The “link” between Johnson and Abramoff is more than tenuous; it is non-existent. Johnson had never accepted money from Abramoff, unlike Democrat Party Chairman Harry Reid who, according to a February Associated Press report, “collected nearly $68,000 in donations from Abramoff’s firm, lobbying partners and clients” over a three year period.
The MoveOn.org ad “links” Johnson with more than $300,000 in campaign contributions from the energy industry during her 24-year tenure in Congress. An announcer then paints “Tom DeLay, Dick Cheney, and Jack Abramoff ’’as protective of Big Oil. “And now Nancy Johnson,” the announcer continues, “Another Republican caught red-handed.”
The ad does not explain what, precisely, Johnson was caught doing. No less sleazy than Abramoff himself, the ad probably will pass a legal sniff test. It does not specifically accuse Johnson of accepting bribes from Abramoff, but the senior citizens Johnson has been in the habit of courting during her campaigns are not likely to note such subtleties. The object of such ads is to throw mud and hope some of it sticks to the innocent victims of the ads.
Often described by the main stream media as “a liberal advocacy group,” MoveOn.org is an offshore, extra-party political apparatus of the Democrat Party in hiding. The left-wing anti-Republican apparatchiks are financed by George Soros, a multi-billionaire funny money handler who made oodles of cash years ago breaking the Bank of London.
On “Black Wednesday, September 16, 1992, Soros earned a little more that $1 billion when he capitalized on the reluctance of the Bank of England to raise its interest rates or float its currency. By buying stocks and selling short, Soros became known as “the man who broke the bank of England.” And during the 1997 Asian financial crisis, he was accused by Malaysian Prime Minister Mahathir bin Mohamad of bringing down the Malaysian currency, the ringgit.
“Most ways of earning money,” Henry David Thoreau once said, “lead downward.” But not always: Abramoff went down; Soros went up.
Johnson’s campaign responded quickly to the MoveOn ad by releasing an ad that says, “"A radical group whose ads have been called `shameful' and `misleading' is at it again - helping politician Chris Murphy. This group compared America's leaders to Nazis."
Murphy responded to the Johnson ad by pointing out that he is not connected to MoveOn.org and accusing Johnson of hypocrisy. "The difference,” Murphy said, “is she controls the content of her ad. I don't control or have anything to do with the content of the MoveOn.org ad. It seems totally hypocritical to respond to an ad that she thinks unfairly links her with Jack Abramoff with her own ad that unfairly links me to MoveOn.org."

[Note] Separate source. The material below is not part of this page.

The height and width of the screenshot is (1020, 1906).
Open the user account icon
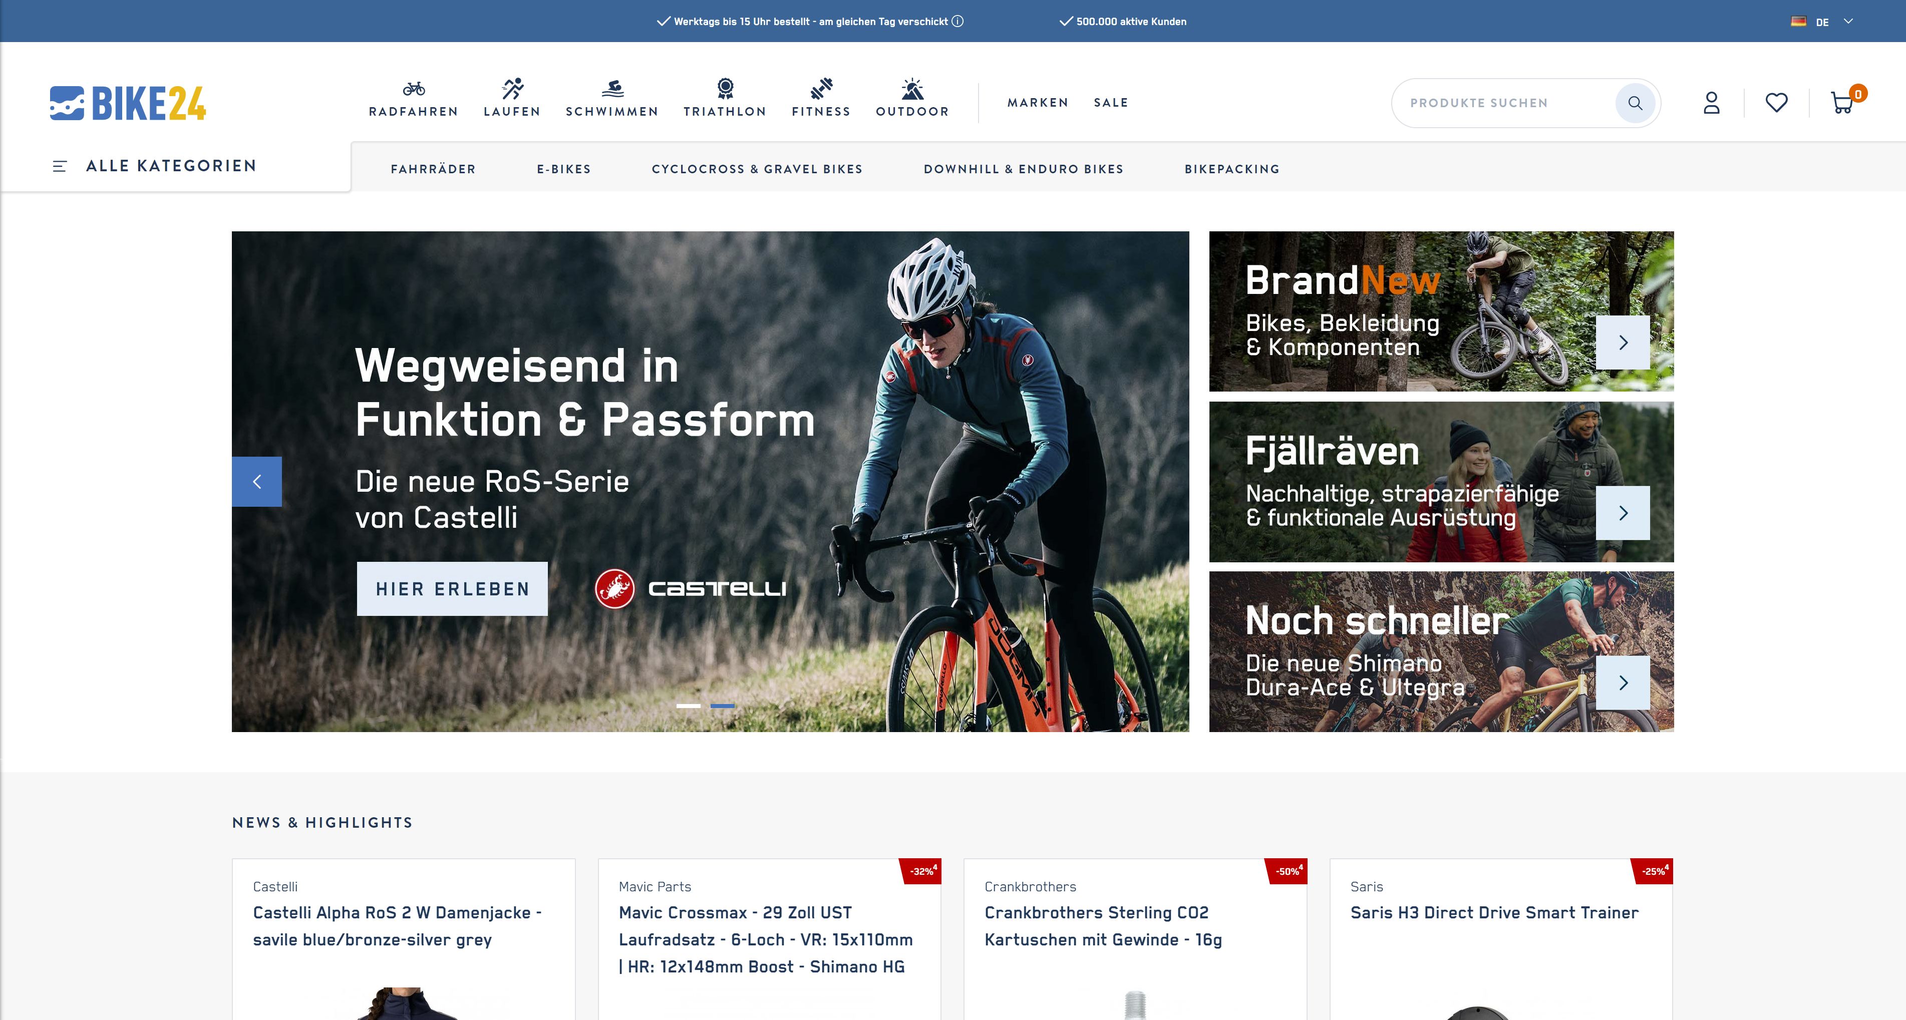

The Johnson campaign called upon Murphy to address and denounce the content of the MoveOn ad -- which should be a snap for someone who does not seek to benefit from his non-connection to MoveOn.org, Soros, Abramoff or Nazis.
The real villains here are extra-party organizations financed by groups of people who, because they operate outside major political institutions, are answerable to no one. Murphy’s campaign probably would not have released the objectionable Johnson ad because Murphy would have been held responsible for such patent misrepresentations by Connecticut voters – who have no influence upon MoveOn.org or its financiers.
This mess is a perfect example of the downside of campaign finance reform: Regulations that trim the influence of political parties increase, at the same time, the influence of both lobbyists like Abramoff and extra-party political activist groups like MoveOn.org. A party capable of funding all its own candidates, both incumbents and challengers, would need neither Abramoff nor MoveOn. org.